**** Data shown ****
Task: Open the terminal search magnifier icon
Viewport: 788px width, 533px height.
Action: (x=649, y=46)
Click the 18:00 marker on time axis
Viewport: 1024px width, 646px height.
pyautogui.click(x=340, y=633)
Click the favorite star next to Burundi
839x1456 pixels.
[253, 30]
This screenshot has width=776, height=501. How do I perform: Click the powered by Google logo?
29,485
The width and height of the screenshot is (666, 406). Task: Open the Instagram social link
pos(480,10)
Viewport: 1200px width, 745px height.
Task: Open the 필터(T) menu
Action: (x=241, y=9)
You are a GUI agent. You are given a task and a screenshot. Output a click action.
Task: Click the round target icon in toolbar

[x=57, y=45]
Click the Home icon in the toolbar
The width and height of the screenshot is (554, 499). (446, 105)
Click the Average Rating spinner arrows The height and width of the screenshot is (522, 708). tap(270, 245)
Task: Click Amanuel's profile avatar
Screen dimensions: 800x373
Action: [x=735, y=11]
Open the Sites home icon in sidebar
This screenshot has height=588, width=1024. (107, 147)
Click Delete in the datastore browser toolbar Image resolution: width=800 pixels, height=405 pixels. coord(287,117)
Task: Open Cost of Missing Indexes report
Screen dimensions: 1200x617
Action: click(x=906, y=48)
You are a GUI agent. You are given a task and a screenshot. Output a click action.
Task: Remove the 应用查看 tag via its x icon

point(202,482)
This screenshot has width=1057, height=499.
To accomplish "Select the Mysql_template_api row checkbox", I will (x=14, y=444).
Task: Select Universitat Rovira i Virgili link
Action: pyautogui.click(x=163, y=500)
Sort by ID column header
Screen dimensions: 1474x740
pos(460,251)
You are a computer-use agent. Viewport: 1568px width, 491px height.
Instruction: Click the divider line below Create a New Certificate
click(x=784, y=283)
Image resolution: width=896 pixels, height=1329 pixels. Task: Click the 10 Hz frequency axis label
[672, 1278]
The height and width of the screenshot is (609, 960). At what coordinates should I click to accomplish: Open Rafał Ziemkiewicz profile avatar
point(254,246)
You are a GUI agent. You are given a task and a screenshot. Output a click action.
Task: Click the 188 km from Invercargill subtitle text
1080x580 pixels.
****
Work order
Keep every word as given and return the full listing.

Exercise solution
Task: Open the terminal search magnifier icon
Viewport: 788px width, 533px height.
Action: (x=649, y=46)
Click the 18:00 marker on time axis
Viewport: 1024px width, 646px height.
pyautogui.click(x=340, y=633)
Click the favorite star next to Burundi
839x1456 pixels.
[253, 30]
This screenshot has width=776, height=501. How do I perform: Click the powered by Google logo?
29,485
The width and height of the screenshot is (666, 406). Task: Open the Instagram social link
pos(480,10)
Viewport: 1200px width, 745px height.
Task: Open the 필터(T) menu
Action: (x=241, y=9)
You are a GUI agent. You are given a task and a screenshot. Output a click action.
Task: Click the round target icon in toolbar

[x=57, y=45]
Click the Home icon in the toolbar
The width and height of the screenshot is (554, 499). (446, 105)
Click the Average Rating spinner arrows The height and width of the screenshot is (522, 708). tap(270, 245)
Task: Click Amanuel's profile avatar
Screen dimensions: 800x373
Action: [x=735, y=11]
Open the Sites home icon in sidebar
This screenshot has height=588, width=1024. (107, 147)
Click Delete in the datastore browser toolbar Image resolution: width=800 pixels, height=405 pixels. coord(287,117)
Task: Open Cost of Missing Indexes report
Screen dimensions: 1200x617
Action: click(x=906, y=48)
You are a GUI agent. You are given a task and a screenshot. Output a click action.
Task: Remove the 应用查看 tag via its x icon

point(202,482)
This screenshot has width=1057, height=499.
To accomplish "Select the Mysql_template_api row checkbox", I will (x=14, y=444).
Task: Select Universitat Rovira i Virgili link
Action: pyautogui.click(x=163, y=500)
Sort by ID column header
Screen dimensions: 1474x740
pos(460,251)
You are a computer-use agent. Viewport: 1568px width, 491px height.
Instruction: Click the divider line below Create a New Certificate
click(x=784, y=283)
Image resolution: width=896 pixels, height=1329 pixels. Task: Click the 10 Hz frequency axis label
[672, 1278]
The height and width of the screenshot is (609, 960). At what coordinates should I click to accomplish: Open Rafał Ziemkiewicz profile avatar
point(254,246)
You are a GUI agent. You are given a task and a screenshot. Output a click action.
Task: Click the 188 km from Invercargill subtitle text
1080x580 pixels.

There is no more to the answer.